Infectious disease expert Michael Osterholm said Tuesday that he fears the United States is about to enter its “darkest weeks” of the coronavirus pandemic yet.
The director of the Center for Infectious Disease Research and Policy at the University of Minnesota, who served on President Joe Biden’s COVID-19 advisory board during the presidential transition, told CNN’s Anderson Cooper that there could be another potential explosion in new cases if mutated, more contagious variants of the virus take hold nationwide.
Cooper asked Osterholm to put the current phase of the public health crisis into baseball terms.
“I’m certainly not a sports expert, but I do know that there are nine innings in a baseball game. What inning is this pandemic in?” Cooper said.
“I still think we’re in the bottom of the third or the top of the fourth,” Osterholm said. “You know, I worry the next six to 14 weeks could be the darkest weeks of the pandemic.”
“We’re down now to 150,000 cases a day, which seems down,” he continued. “Remember when 70,000 or 32,000 cases a day seemed high?

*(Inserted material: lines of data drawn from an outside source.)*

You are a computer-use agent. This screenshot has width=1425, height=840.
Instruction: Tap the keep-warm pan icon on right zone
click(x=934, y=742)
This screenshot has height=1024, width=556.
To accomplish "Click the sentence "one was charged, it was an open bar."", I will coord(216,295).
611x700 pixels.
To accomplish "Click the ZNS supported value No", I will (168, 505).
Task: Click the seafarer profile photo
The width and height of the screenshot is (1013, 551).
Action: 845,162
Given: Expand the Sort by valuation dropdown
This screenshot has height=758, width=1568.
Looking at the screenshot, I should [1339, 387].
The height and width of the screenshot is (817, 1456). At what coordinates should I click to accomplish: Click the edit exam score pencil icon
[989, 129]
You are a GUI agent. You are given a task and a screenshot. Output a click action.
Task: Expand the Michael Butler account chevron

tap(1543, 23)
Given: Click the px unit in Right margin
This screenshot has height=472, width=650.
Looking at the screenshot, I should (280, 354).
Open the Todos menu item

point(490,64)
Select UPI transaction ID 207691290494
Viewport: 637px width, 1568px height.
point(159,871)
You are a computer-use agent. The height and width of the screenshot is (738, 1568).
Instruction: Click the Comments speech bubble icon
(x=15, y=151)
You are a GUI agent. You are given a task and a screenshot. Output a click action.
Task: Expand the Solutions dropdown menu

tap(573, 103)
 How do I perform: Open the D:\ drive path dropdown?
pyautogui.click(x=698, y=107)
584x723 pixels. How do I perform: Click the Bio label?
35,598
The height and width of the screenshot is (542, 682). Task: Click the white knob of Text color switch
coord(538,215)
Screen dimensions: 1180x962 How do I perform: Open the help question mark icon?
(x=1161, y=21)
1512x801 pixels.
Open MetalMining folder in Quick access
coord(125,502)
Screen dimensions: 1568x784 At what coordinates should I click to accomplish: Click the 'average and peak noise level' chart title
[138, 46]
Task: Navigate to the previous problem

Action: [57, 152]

And if this variant takes off here in North America like it has throughout Europe, I think we could be seeing numbers much, much higher than we’ve had to date.”
Osterholm said an eruption in the number of infections could hinder the work of COVID-19 vaccines.
“We just won’t have enough out in time,” he said. “If we vaccinate everybody that the government has said the vaccine will be available for through April, that’s only about 12% of the U.S. population. This variant could do a great deal of harm in that time.”
“We’ll have to wait and see,” he concluded. “I sure hope it doesn’t happen, but if it does it’s going to be a long few weeks ahead of us.”
Osterholm echoed those fears on MSNBC, telling anchor Stephanie Ruhle on Tuesday that “the very worst of the pandemic is yet before us,” citing the “enormous challenge” of the new variants. (Watch the clip below.)
“I’m not at all optimistic,” he said.
The coronavirus has now killed more than 425,000 people nationwide. There have been 100 million confirmed cases around the globe, with more than a quarter of them (upwards of 25.4 million) in the United States.